*** Opening Information supplied ***

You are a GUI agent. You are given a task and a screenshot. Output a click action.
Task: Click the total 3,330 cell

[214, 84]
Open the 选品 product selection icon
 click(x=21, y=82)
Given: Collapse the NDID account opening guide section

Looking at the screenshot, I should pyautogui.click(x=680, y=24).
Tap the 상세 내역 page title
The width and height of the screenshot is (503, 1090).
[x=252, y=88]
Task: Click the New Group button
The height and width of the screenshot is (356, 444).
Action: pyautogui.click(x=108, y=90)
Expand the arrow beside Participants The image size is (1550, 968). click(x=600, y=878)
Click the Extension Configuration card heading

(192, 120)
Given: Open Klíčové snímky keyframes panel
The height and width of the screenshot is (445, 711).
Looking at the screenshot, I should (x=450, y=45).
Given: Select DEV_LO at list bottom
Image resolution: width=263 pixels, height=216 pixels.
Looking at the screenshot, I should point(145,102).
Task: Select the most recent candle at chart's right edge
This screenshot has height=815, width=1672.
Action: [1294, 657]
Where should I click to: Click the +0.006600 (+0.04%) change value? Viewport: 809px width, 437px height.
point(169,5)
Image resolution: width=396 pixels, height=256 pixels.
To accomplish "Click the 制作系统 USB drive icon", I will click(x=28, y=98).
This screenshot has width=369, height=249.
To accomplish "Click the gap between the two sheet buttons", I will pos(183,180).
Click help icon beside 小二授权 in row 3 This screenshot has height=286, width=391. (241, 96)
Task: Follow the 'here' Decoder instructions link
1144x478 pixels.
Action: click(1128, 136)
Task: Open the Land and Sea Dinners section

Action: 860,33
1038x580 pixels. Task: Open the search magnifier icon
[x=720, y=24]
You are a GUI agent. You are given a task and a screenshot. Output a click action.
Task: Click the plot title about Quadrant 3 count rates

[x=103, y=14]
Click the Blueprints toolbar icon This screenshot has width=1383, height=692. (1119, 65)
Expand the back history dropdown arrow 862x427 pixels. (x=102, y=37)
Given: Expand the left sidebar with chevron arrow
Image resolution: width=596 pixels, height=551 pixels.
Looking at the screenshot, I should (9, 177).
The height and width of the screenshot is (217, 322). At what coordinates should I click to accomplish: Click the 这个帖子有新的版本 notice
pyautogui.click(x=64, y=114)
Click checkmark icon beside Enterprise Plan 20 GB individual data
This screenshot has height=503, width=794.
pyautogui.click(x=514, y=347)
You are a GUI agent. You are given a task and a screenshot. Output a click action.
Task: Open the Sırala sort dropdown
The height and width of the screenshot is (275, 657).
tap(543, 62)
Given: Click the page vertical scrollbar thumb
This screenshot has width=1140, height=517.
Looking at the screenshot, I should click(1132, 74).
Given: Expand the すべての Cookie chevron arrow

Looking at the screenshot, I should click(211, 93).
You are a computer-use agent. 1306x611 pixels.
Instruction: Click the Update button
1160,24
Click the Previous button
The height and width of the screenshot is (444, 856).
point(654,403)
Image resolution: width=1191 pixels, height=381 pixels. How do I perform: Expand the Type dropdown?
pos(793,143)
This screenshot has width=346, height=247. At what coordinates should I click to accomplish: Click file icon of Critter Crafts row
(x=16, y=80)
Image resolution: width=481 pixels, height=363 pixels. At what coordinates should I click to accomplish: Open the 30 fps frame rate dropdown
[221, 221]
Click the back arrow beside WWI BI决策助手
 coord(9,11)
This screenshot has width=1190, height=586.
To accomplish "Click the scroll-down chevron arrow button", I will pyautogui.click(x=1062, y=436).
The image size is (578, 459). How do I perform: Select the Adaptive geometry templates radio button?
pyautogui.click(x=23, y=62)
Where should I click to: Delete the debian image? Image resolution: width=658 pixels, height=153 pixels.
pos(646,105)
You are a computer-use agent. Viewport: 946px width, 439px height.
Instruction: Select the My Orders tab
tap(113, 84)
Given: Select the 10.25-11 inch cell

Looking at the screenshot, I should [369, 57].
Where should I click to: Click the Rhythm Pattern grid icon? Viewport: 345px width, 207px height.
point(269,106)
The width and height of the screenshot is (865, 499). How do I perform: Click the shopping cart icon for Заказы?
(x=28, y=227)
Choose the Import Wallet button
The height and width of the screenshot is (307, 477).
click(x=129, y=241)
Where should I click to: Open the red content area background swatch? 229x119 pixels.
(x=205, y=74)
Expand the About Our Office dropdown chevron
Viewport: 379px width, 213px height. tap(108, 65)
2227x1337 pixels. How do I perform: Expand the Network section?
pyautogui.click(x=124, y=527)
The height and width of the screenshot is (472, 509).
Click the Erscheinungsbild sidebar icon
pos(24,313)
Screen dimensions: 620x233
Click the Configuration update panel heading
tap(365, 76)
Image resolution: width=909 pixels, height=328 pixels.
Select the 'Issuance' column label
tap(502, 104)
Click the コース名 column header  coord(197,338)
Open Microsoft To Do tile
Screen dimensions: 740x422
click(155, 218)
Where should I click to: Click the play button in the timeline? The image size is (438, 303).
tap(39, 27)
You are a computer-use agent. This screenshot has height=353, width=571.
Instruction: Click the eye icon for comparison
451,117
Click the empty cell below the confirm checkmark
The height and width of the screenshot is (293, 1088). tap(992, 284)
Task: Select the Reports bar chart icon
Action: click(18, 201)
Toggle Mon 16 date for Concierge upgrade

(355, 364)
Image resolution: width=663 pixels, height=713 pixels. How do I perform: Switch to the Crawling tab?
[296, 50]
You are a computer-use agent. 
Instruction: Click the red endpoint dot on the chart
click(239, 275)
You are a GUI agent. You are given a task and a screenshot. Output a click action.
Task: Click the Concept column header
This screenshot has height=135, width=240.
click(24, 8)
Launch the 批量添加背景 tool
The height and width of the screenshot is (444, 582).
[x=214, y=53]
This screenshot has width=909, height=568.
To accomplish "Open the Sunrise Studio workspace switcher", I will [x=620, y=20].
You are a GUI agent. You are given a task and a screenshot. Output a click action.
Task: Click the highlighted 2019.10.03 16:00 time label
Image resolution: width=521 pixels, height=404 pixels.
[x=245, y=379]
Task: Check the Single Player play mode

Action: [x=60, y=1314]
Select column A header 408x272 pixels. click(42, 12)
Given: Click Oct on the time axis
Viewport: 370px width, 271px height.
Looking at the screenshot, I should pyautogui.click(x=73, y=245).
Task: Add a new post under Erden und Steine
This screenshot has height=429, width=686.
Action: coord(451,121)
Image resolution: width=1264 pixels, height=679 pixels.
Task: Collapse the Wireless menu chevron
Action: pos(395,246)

*** Closing Information supplied ***

» **Instructions to follow**
Please write out all the data above, exactly as it reads.

» **Task output**
You are a GUI agent. You are given a task and a screenshot. Output a click action.
Task: Click the total 3,330 cell

[214, 84]
Open the 选品 product selection icon
 click(x=21, y=82)
Given: Collapse the NDID account opening guide section

Looking at the screenshot, I should pyautogui.click(x=680, y=24).
Tap the 상세 내역 page title
The width and height of the screenshot is (503, 1090).
[x=252, y=88]
Task: Click the New Group button
The height and width of the screenshot is (356, 444).
Action: pyautogui.click(x=108, y=90)
Expand the arrow beside Participants The image size is (1550, 968). click(x=600, y=878)
Click the Extension Configuration card heading

(192, 120)
Given: Open Klíčové snímky keyframes panel
The height and width of the screenshot is (445, 711).
Looking at the screenshot, I should (x=450, y=45).
Given: Select DEV_LO at list bottom
Image resolution: width=263 pixels, height=216 pixels.
Looking at the screenshot, I should point(145,102).
Task: Select the most recent candle at chart's right edge
This screenshot has height=815, width=1672.
Action: [1294, 657]
Where should I click to: Click the +0.006600 (+0.04%) change value? Viewport: 809px width, 437px height.
point(169,5)
Image resolution: width=396 pixels, height=256 pixels.
To accomplish "Click the 制作系统 USB drive icon", I will click(x=28, y=98).
This screenshot has width=369, height=249.
To accomplish "Click the gap between the two sheet buttons", I will pos(183,180).
Click help icon beside 小二授权 in row 3 This screenshot has height=286, width=391. (241, 96)
Task: Follow the 'here' Decoder instructions link
1144x478 pixels.
Action: click(1128, 136)
Task: Open the Land and Sea Dinners section

Action: 860,33
1038x580 pixels. Task: Open the search magnifier icon
[x=720, y=24]
You are a GUI agent. You are given a task and a screenshot. Output a click action.
Task: Click the plot title about Quadrant 3 count rates

[x=103, y=14]
Click the Blueprints toolbar icon This screenshot has width=1383, height=692. (1119, 65)
Expand the back history dropdown arrow 862x427 pixels. (x=102, y=37)
Given: Expand the left sidebar with chevron arrow
Image resolution: width=596 pixels, height=551 pixels.
Looking at the screenshot, I should (9, 177).
The height and width of the screenshot is (217, 322). At what coordinates should I click to accomplish: Click the 这个帖子有新的版本 notice
pyautogui.click(x=64, y=114)
Click checkmark icon beside Enterprise Plan 20 GB individual data
This screenshot has height=503, width=794.
pyautogui.click(x=514, y=347)
You are a GUI agent. You are given a task and a screenshot. Output a click action.
Task: Open the Sırala sort dropdown
The height and width of the screenshot is (275, 657).
tap(543, 62)
Given: Click the page vertical scrollbar thumb
This screenshot has width=1140, height=517.
Looking at the screenshot, I should click(1132, 74).
Given: Expand the すべての Cookie chevron arrow

Looking at the screenshot, I should click(211, 93).
You are a computer-use agent. 1306x611 pixels.
Instruction: Click the Update button
1160,24
Click the Previous button
The height and width of the screenshot is (444, 856).
point(654,403)
Image resolution: width=1191 pixels, height=381 pixels. How do I perform: Expand the Type dropdown?
pos(793,143)
This screenshot has width=346, height=247. At what coordinates should I click to accomplish: Click file icon of Critter Crafts row
(x=16, y=80)
Image resolution: width=481 pixels, height=363 pixels. At what coordinates should I click to accomplish: Open the 30 fps frame rate dropdown
[221, 221]
Click the back arrow beside WWI BI决策助手
 coord(9,11)
This screenshot has width=1190, height=586.
To accomplish "Click the scroll-down chevron arrow button", I will pyautogui.click(x=1062, y=436).
The image size is (578, 459). How do I perform: Select the Adaptive geometry templates radio button?
pyautogui.click(x=23, y=62)
Where should I click to: Delete the debian image? Image resolution: width=658 pixels, height=153 pixels.
pos(646,105)
You are a computer-use agent. Viewport: 946px width, 439px height.
Instruction: Select the My Orders tab
tap(113, 84)
Given: Select the 10.25-11 inch cell

Looking at the screenshot, I should [369, 57].
Where should I click to: Click the Rhythm Pattern grid icon? Viewport: 345px width, 207px height.
point(269,106)
The width and height of the screenshot is (865, 499). How do I perform: Click the shopping cart icon for Заказы?
(x=28, y=227)
Choose the Import Wallet button
The height and width of the screenshot is (307, 477).
click(x=129, y=241)
Where should I click to: Open the red content area background swatch? 229x119 pixels.
(x=205, y=74)
Expand the About Our Office dropdown chevron
Viewport: 379px width, 213px height. tap(108, 65)
2227x1337 pixels. How do I perform: Expand the Network section?
pyautogui.click(x=124, y=527)
The height and width of the screenshot is (472, 509).
Click the Erscheinungsbild sidebar icon
pos(24,313)
Screen dimensions: 620x233
Click the Configuration update panel heading
tap(365, 76)
Image resolution: width=909 pixels, height=328 pixels.
Select the 'Issuance' column label
tap(502, 104)
Click the コース名 column header  coord(197,338)
Open Microsoft To Do tile
Screen dimensions: 740x422
click(155, 218)
Where should I click to: Click the play button in the timeline? The image size is (438, 303).
tap(39, 27)
You are a computer-use agent. This screenshot has height=353, width=571.
Instruction: Click the eye icon for comparison
451,117
Click the empty cell below the confirm checkmark
The height and width of the screenshot is (293, 1088). tap(992, 284)
Task: Select the Reports bar chart icon
Action: click(18, 201)
Toggle Mon 16 date for Concierge upgrade

(355, 364)
Image resolution: width=663 pixels, height=713 pixels. How do I perform: Switch to the Crawling tab?
[296, 50]
You are a computer-use agent. 
Instruction: Click the red endpoint dot on the chart
click(239, 275)
You are a GUI agent. You are given a task and a screenshot. Output a click action.
Task: Click the Concept column header
This screenshot has height=135, width=240.
click(24, 8)
Launch the 批量添加背景 tool
The height and width of the screenshot is (444, 582).
[x=214, y=53]
This screenshot has width=909, height=568.
To accomplish "Open the Sunrise Studio workspace switcher", I will [x=620, y=20].
You are a GUI agent. You are given a task and a screenshot. Output a click action.
Task: Click the highlighted 2019.10.03 16:00 time label
Image resolution: width=521 pixels, height=404 pixels.
[x=245, y=379]
Task: Check the Single Player play mode

Action: [x=60, y=1314]
Select column A header 408x272 pixels. click(42, 12)
Given: Click Oct on the time axis
Viewport: 370px width, 271px height.
Looking at the screenshot, I should pyautogui.click(x=73, y=245).
Task: Add a new post under Erden und Steine
This screenshot has height=429, width=686.
Action: coord(451,121)
Image resolution: width=1264 pixels, height=679 pixels.
Task: Collapse the Wireless menu chevron
Action: pos(395,246)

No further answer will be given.